Tous les accessoires de cuisine – des nappes, des casseroles, des couteaux… – à La Corpo ou à La Bovida, par exemple. De la déco chez Sobo ou chez nos amis fleuristes comme Feuillazur. Rungis est le point d’entrée et d’expédition de 100 millions de tiges de fleurs fraîches, importantes sur les tables.
Est-ce que Rungis est à l’origine de tendances ?

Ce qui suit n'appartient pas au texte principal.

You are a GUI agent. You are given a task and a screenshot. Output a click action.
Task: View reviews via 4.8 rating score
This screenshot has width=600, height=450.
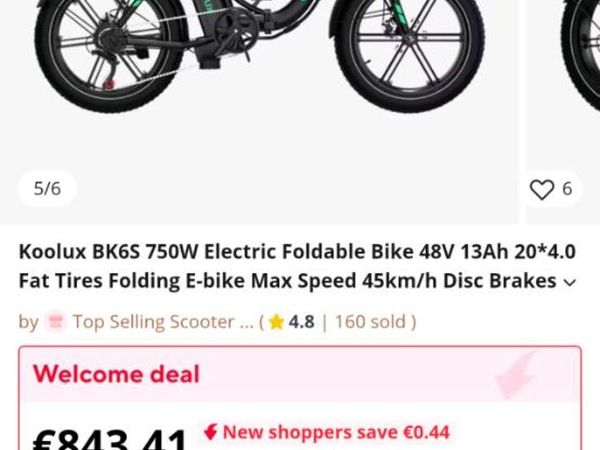point(302,322)
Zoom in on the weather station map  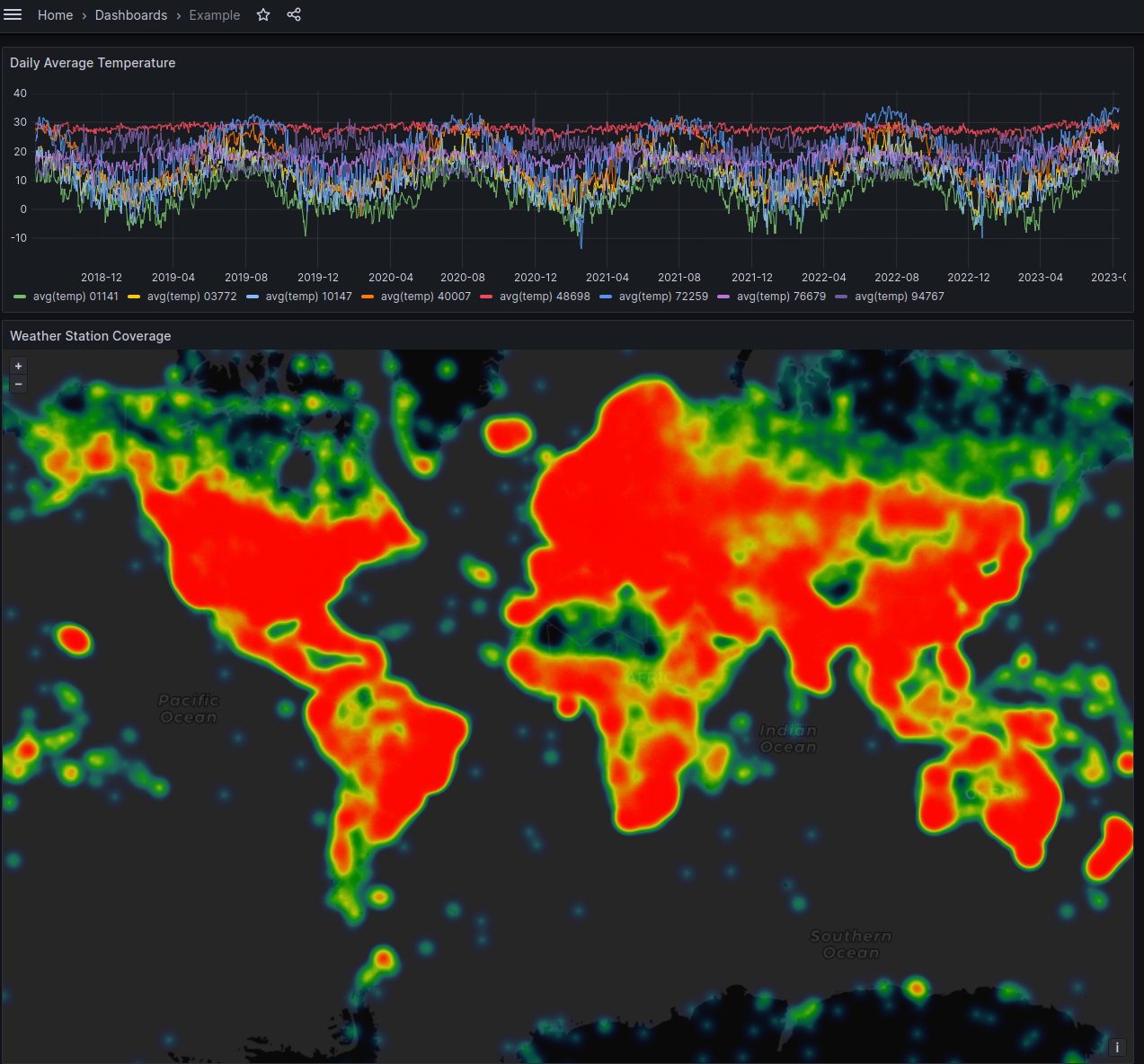(x=18, y=366)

Oui ! Nous avons relancé le citron caviar, la main de Bouddha, l’escargot de Bourgogne ou, depuis peu, la fraise de veau. En ce moment, les produits moins chers ont le vent en poupe. Mais honnêtement, en venant à Rungis ou en regardant les prix au cours du jour, accessibles sur le site le Réseau des nouvelles des marchés (franceagrimer. fr), on se rend compte que les ingrédients de base pour manger correctement ne sont pas si coûteux… De plus, un grossiste peut consentir des remises importantes à son client. Quand on dit que la restauration va mal, j’ai du mal à y croire. Globalement, le secteur se porte bien.
Et les invendus ?
Il y en a peu. Au bout de deux jours et demi, on donne au Potager de Marianne, aux épiceries solidaires, au Refettorio, aux Restos du Cœur… Cela représente 1 200 tonnes de produits par an et 2,8 millions de repas.
À Rungis, on mange bien ?
Oui, et les restaurants sont ouverts à tous, aux pros comme au public. Il suffit d’acquitter le péage pour accéder à l’un de nos 20 établissements : À la Marée, ouvert 24 heures sur 24, L’Étoile, Chez Antoine, Au Veau qui tète, champion du monde de triperie, ou La Cantine du Troquet du chef Stéphane Bertignac. En juin, Nicolas Sale, l’ex-chef du Ritz, doublement étoilé, président des Disciples Escoffier, va ouvrir À la source, sa « cantine de partage » au sein du secteur des fruits et légumes. On s’en régale d’avance.